• **Task description**
Copy out each line of the material in which the word "computer" appears.
─── Data supplied
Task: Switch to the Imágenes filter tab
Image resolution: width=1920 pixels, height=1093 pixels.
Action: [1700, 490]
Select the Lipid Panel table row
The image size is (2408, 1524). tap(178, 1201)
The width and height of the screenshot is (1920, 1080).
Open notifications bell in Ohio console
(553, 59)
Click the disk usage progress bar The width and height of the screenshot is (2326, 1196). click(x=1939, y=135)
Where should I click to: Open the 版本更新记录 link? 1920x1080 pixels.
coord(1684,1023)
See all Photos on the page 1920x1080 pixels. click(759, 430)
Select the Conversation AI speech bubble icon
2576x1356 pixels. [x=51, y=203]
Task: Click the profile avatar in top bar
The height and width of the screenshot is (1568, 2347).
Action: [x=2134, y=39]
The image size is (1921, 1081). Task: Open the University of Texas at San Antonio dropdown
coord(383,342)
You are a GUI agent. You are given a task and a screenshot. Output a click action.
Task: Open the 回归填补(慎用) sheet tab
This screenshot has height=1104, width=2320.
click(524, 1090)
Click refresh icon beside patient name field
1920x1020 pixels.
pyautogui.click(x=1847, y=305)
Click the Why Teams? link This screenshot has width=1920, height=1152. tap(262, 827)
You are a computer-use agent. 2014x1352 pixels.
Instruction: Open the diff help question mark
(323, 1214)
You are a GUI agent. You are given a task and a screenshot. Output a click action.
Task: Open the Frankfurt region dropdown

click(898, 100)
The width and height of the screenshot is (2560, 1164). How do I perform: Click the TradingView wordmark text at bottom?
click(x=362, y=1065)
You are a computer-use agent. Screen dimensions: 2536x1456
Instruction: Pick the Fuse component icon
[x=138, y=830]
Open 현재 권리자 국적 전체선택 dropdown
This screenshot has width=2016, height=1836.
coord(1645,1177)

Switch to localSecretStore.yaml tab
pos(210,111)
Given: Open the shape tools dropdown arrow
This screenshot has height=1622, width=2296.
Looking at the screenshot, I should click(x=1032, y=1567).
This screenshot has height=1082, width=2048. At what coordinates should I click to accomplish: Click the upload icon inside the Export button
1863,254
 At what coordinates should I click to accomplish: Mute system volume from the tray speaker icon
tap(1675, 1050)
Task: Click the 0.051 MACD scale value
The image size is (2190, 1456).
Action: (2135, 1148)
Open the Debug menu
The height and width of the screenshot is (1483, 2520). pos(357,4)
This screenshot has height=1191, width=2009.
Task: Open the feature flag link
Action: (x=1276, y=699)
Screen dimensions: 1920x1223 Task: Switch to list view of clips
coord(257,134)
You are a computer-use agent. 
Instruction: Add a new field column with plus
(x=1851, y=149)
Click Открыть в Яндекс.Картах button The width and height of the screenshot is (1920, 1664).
──────
• **Response below**
You are a computer-use agent. 2014x1352 pixels.
You are a computer-use agent. Screen dimensions: 2536x1456
You are a computer-use agent. 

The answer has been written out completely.